● Exercise directions: What lines in the listing include "badge"? Return a copy of each.

● Raw data:

= = = = = = =

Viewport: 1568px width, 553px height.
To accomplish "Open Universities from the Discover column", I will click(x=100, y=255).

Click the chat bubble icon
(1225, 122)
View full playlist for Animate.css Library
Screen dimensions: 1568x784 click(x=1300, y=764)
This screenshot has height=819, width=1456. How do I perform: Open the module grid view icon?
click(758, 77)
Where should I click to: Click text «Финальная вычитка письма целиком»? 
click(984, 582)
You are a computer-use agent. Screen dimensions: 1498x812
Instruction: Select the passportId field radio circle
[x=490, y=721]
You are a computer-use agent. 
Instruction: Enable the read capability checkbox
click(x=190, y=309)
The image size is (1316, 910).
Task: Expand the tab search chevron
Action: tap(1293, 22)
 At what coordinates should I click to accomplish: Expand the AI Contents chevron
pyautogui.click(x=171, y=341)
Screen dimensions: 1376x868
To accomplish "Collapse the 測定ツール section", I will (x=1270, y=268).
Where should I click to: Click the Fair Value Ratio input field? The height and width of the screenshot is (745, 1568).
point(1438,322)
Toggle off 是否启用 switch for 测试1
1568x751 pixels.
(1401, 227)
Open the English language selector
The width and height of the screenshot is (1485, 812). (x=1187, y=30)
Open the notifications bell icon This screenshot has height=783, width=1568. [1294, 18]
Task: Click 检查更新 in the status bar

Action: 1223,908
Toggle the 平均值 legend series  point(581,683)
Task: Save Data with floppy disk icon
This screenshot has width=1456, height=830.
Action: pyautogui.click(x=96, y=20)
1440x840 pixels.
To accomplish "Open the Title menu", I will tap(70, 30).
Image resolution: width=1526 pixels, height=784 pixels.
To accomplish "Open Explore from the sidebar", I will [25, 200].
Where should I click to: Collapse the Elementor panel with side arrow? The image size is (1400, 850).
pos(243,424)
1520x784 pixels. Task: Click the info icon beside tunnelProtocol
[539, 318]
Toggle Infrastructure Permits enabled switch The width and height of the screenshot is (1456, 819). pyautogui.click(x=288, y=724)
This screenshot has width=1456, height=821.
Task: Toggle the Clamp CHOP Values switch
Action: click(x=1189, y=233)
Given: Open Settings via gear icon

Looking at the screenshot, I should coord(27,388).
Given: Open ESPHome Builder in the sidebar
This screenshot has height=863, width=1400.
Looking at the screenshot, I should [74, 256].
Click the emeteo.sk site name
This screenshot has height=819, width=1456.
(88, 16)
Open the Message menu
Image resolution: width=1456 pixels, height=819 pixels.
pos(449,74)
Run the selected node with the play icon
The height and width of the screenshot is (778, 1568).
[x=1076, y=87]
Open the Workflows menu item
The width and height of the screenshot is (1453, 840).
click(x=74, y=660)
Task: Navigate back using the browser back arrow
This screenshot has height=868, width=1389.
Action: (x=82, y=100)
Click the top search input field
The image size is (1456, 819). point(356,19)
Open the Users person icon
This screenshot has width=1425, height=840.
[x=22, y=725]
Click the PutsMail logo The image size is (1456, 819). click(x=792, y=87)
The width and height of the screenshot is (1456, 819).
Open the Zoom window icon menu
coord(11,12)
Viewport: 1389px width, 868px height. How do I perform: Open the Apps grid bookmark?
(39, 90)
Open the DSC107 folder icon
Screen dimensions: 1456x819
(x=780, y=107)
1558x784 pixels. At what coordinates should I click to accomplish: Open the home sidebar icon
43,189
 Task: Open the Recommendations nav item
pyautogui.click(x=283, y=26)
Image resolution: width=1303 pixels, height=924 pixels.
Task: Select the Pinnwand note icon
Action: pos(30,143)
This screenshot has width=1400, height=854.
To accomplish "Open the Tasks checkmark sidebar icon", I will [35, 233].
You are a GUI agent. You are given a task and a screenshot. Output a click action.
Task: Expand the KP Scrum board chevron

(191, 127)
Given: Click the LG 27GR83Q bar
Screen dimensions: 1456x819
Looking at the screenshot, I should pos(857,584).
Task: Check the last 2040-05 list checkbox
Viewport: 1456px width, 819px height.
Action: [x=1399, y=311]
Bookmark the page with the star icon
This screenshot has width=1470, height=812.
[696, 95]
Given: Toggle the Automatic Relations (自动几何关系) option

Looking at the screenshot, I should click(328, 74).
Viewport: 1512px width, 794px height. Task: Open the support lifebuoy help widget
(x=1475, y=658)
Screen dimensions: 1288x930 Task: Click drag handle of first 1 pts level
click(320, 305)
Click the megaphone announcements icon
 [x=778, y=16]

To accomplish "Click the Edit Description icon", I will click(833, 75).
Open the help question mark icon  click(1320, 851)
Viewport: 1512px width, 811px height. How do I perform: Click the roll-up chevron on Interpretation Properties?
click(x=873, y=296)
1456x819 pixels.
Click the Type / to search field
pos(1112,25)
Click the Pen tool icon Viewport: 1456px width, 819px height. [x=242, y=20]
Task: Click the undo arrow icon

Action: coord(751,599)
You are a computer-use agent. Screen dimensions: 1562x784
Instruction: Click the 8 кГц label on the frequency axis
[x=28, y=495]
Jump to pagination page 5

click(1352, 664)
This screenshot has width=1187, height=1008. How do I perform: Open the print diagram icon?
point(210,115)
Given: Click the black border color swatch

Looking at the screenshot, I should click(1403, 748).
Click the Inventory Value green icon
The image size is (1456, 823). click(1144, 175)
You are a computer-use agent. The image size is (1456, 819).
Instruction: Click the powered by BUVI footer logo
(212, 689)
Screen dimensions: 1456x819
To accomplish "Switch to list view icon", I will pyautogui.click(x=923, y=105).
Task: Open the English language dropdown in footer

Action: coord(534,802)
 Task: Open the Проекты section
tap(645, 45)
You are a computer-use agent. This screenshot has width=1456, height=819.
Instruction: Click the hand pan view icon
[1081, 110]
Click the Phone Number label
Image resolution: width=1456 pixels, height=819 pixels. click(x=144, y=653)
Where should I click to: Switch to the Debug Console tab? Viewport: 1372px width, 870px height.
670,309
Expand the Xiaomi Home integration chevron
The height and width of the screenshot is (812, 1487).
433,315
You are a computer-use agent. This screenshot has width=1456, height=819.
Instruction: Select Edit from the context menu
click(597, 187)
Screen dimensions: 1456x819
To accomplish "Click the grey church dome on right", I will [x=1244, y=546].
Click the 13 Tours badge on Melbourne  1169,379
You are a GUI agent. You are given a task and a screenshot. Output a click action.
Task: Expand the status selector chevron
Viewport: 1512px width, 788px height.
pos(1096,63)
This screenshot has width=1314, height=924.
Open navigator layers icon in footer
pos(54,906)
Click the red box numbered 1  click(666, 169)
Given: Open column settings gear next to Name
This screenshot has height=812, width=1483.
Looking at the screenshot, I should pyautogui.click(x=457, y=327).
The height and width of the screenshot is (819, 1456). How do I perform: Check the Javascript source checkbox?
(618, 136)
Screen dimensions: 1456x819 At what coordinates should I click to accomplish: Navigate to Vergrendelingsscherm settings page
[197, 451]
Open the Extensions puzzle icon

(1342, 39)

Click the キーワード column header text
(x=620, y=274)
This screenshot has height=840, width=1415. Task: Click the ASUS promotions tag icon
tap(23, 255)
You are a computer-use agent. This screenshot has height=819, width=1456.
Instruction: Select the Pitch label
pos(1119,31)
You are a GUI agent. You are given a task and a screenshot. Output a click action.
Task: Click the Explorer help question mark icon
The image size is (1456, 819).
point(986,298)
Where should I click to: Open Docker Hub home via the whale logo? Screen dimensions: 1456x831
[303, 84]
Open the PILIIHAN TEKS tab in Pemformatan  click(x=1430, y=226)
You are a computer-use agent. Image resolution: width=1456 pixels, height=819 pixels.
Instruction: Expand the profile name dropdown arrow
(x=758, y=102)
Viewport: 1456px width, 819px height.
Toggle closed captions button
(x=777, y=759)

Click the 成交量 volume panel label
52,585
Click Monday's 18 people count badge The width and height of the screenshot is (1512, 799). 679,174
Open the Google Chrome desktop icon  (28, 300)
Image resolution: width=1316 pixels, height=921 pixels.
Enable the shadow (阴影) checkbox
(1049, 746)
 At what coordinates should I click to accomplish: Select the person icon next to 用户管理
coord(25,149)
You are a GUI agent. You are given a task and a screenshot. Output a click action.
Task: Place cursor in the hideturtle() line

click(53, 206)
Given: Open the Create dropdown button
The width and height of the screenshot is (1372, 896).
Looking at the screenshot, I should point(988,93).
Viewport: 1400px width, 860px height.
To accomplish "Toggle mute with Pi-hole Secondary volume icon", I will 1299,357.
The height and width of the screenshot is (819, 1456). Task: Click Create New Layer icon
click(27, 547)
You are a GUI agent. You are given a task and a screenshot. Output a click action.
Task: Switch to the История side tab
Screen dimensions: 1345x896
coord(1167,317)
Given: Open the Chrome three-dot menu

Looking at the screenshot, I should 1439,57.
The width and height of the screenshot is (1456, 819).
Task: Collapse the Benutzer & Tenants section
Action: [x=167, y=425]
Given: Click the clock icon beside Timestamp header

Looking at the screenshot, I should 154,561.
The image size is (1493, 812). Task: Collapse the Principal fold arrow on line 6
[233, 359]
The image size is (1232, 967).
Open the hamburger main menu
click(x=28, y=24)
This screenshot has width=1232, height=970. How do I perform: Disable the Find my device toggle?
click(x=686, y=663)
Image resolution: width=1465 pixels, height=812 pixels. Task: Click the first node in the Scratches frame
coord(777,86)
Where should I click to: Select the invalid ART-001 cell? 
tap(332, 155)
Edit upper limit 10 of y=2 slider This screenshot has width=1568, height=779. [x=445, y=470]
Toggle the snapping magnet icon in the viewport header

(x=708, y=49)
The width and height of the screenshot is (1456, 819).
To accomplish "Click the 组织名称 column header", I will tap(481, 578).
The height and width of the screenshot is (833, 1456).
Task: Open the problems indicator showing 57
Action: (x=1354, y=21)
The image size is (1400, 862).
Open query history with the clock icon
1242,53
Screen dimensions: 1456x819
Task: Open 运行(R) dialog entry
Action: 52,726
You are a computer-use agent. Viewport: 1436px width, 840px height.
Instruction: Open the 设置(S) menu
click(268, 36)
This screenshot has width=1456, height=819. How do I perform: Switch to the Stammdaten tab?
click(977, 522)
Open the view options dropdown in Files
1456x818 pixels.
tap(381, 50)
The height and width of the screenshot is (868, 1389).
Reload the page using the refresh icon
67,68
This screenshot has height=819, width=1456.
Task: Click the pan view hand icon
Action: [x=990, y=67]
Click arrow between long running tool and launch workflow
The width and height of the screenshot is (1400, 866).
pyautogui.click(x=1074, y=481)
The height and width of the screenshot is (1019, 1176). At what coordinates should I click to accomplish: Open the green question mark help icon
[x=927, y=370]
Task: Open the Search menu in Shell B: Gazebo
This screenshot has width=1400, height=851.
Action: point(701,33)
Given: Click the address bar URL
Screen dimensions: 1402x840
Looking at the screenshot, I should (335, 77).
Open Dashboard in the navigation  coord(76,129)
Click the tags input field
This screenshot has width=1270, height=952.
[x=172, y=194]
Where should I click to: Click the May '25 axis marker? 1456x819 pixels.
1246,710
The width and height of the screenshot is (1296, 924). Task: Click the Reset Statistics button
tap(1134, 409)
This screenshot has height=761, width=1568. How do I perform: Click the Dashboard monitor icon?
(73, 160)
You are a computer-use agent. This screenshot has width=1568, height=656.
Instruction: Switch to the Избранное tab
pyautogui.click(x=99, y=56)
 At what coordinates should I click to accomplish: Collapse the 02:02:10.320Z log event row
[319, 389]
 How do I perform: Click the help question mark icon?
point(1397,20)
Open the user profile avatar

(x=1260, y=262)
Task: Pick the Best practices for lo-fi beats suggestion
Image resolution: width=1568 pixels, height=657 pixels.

= = = = = = =

● Solution to this exercise:
Click the 13 Tours badge on Melbourne  1169,379
Click Monday's 18 people count badge The width and height of the screenshot is (1512, 799). 679,174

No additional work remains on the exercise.